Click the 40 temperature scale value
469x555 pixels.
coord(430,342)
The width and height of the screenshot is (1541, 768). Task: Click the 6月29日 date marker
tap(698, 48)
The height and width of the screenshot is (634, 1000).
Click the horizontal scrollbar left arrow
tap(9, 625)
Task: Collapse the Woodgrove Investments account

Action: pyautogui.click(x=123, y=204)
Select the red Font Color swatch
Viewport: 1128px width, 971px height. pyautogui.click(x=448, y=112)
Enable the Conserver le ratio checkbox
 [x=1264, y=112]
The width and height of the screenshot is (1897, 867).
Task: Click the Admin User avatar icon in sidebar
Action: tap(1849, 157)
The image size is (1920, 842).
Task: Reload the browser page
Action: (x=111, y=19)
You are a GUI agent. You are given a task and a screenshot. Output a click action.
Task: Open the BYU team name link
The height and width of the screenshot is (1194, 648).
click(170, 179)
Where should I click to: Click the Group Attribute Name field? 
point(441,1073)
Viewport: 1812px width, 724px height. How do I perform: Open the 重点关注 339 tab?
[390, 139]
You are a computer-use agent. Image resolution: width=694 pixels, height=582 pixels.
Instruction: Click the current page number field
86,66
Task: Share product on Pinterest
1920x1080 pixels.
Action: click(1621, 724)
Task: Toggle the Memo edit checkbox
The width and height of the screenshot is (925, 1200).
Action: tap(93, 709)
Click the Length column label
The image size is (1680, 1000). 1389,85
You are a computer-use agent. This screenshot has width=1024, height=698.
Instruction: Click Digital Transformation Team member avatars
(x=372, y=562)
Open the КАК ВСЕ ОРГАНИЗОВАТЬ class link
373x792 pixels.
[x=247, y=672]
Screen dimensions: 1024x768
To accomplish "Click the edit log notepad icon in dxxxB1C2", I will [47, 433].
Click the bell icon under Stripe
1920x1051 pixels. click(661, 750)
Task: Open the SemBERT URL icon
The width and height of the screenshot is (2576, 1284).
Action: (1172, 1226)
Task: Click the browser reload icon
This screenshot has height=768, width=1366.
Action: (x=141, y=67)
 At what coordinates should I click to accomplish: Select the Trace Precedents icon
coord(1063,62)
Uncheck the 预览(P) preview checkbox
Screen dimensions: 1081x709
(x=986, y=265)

▶ **The task**:
The complete listing, from first line to last, should be copied verbatim.

▶ **Response to the task**:
Click the 40 temperature scale value
469x555 pixels.
coord(430,342)
The width and height of the screenshot is (1541, 768). Task: Click the 6月29日 date marker
tap(698, 48)
The height and width of the screenshot is (634, 1000).
Click the horizontal scrollbar left arrow
tap(9, 625)
Task: Collapse the Woodgrove Investments account

Action: pyautogui.click(x=123, y=204)
Select the red Font Color swatch
Viewport: 1128px width, 971px height. pyautogui.click(x=448, y=112)
Enable the Conserver le ratio checkbox
 [x=1264, y=112]
The width and height of the screenshot is (1897, 867).
Task: Click the Admin User avatar icon in sidebar
Action: tap(1849, 157)
The image size is (1920, 842).
Task: Reload the browser page
Action: (x=111, y=19)
You are a GUI agent. You are given a task and a screenshot. Output a click action.
Task: Open the BYU team name link
The height and width of the screenshot is (1194, 648).
click(170, 179)
Where should I click to: Click the Group Attribute Name field? 
point(441,1073)
Viewport: 1812px width, 724px height. How do I perform: Open the 重点关注 339 tab?
[390, 139]
You are a computer-use agent. Image resolution: width=694 pixels, height=582 pixels.
Instruction: Click the current page number field
86,66
Task: Share product on Pinterest
1920x1080 pixels.
Action: click(1621, 724)
Task: Toggle the Memo edit checkbox
The width and height of the screenshot is (925, 1200).
Action: tap(93, 709)
Click the Length column label
The image size is (1680, 1000). 1389,85
You are a computer-use agent. This screenshot has width=1024, height=698.
Instruction: Click Digital Transformation Team member avatars
(x=372, y=562)
Open the КАК ВСЕ ОРГАНИЗОВАТЬ class link
373x792 pixels.
[x=247, y=672]
Screen dimensions: 1024x768
To accomplish "Click the edit log notepad icon in dxxxB1C2", I will [47, 433].
Click the bell icon under Stripe
1920x1051 pixels. click(661, 750)
Task: Open the SemBERT URL icon
The width and height of the screenshot is (2576, 1284).
Action: (1172, 1226)
Task: Click the browser reload icon
This screenshot has height=768, width=1366.
Action: (x=141, y=67)
 At what coordinates should I click to accomplish: Select the Trace Precedents icon
coord(1063,62)
Uncheck the 预览(P) preview checkbox
Screen dimensions: 1081x709
(x=986, y=265)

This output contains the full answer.